INSTRUCTIONS TO FOLLOW: Where "agent" occurs in a line of the entries below, copy that line.

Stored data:
★ ★ ★ ★ ★ ★ ★

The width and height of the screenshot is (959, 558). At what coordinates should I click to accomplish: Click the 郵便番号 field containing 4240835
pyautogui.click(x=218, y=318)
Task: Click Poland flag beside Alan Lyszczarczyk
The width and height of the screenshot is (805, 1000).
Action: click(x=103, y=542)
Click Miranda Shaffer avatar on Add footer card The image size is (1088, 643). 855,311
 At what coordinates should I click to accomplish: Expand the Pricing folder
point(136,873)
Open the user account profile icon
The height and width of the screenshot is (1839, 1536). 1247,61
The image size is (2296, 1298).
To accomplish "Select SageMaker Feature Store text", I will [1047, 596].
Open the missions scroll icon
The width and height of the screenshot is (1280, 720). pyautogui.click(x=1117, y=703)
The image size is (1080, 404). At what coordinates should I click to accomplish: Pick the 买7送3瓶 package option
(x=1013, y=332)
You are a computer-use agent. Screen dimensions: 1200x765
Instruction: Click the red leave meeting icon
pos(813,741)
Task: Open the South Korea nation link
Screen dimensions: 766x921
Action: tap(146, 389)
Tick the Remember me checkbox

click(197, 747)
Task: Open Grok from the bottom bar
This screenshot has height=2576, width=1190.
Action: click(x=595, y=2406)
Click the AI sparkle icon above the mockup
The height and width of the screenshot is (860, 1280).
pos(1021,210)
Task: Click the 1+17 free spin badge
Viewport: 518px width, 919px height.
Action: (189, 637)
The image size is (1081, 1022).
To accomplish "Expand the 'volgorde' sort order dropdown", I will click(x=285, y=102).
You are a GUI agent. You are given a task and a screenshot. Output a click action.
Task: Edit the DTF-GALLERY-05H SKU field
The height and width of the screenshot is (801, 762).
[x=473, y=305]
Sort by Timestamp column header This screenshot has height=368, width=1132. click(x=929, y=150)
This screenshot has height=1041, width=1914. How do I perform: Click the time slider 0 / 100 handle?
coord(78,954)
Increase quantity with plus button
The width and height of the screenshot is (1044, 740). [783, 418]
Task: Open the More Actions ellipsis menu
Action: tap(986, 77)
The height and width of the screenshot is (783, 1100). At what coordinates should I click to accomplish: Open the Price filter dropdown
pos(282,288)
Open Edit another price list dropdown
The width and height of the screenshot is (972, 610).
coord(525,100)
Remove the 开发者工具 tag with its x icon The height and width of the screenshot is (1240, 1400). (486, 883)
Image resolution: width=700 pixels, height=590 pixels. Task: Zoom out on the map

★ ★ ★ ★ ★ ★ ★

FINISHED EXERCISE:
You are a computer-use agent. Screen dimensions: 1200x765
You are a GUI agent. You are given a task and a screenshot. Output a click action.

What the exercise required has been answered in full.